◆ EXERCISE: Reproduce all of the items below line by line, keeping every word, number, and symbol unchanged.

Coordinate data for items:

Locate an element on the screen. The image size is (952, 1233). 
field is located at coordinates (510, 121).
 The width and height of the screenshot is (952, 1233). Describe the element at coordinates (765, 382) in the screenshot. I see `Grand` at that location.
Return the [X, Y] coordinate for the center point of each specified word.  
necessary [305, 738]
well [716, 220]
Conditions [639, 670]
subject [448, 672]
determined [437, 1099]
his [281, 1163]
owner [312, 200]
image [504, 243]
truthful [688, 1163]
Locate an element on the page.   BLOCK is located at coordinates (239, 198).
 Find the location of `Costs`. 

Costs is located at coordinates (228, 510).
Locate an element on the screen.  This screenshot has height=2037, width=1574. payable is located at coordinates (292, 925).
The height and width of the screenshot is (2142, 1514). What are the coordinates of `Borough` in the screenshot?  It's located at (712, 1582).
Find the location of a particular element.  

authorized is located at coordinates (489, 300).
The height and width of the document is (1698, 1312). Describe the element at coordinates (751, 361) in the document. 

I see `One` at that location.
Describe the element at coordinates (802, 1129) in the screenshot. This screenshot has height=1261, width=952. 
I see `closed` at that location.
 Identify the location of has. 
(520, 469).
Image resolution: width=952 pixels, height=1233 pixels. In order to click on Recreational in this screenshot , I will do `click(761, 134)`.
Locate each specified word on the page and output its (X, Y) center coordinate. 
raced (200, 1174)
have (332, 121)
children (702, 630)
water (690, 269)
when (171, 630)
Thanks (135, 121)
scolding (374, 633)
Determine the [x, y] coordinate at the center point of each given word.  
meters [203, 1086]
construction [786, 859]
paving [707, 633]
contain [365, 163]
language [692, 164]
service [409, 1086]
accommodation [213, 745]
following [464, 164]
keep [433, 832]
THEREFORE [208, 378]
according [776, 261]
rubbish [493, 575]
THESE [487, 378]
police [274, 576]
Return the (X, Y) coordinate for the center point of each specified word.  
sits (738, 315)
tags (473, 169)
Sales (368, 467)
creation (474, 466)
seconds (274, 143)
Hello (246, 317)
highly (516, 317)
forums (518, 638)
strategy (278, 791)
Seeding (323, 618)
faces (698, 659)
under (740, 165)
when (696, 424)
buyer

◆ RESULT:
Locate an element on the screen. The image size is (952, 1233). 
field is located at coordinates (510, 121).
 The width and height of the screenshot is (952, 1233). Describe the element at coordinates (765, 382) in the screenshot. I see `Grand` at that location.
Return the [X, Y] coordinate for the center point of each specified word.  
necessary [305, 738]
well [716, 220]
Conditions [639, 670]
subject [448, 672]
determined [437, 1099]
his [281, 1163]
owner [312, 200]
image [504, 243]
truthful [688, 1163]
Locate an element on the page.   BLOCK is located at coordinates (239, 198).
 Find the location of `Costs`. 

Costs is located at coordinates (228, 510).
Locate an element on the screen.  This screenshot has height=2037, width=1574. payable is located at coordinates (292, 925).
The height and width of the screenshot is (2142, 1514). What are the coordinates of `Borough` in the screenshot?  It's located at (712, 1582).
Find the location of a particular element.  

authorized is located at coordinates (489, 300).
The height and width of the document is (1698, 1312). Describe the element at coordinates (751, 361) in the document. 

I see `One` at that location.
Describe the element at coordinates (802, 1129) in the screenshot. This screenshot has height=1261, width=952. 
I see `closed` at that location.
 Identify the location of has. 
(520, 469).
Image resolution: width=952 pixels, height=1233 pixels. In order to click on Recreational in this screenshot , I will do `click(761, 134)`.
Locate each specified word on the page and output its (X, Y) center coordinate. 
raced (200, 1174)
have (332, 121)
children (702, 630)
water (690, 269)
when (171, 630)
Thanks (135, 121)
scolding (374, 633)
Determine the [x, y] coordinate at the center point of each given word.  
meters [203, 1086]
construction [786, 859]
paving [707, 633]
contain [365, 163]
language [692, 164]
service [409, 1086]
accommodation [213, 745]
following [464, 164]
keep [433, 832]
THEREFORE [208, 378]
according [776, 261]
rubbish [493, 575]
THESE [487, 378]
police [274, 576]
Return the (X, Y) coordinate for the center point of each specified word.  
sits (738, 315)
tags (473, 169)
Sales (368, 467)
creation (474, 466)
seconds (274, 143)
Hello (246, 317)
highly (516, 317)
forums (518, 638)
strategy (278, 791)
Seeding (323, 618)
faces (698, 659)
under (740, 165)
when (696, 424)
buyer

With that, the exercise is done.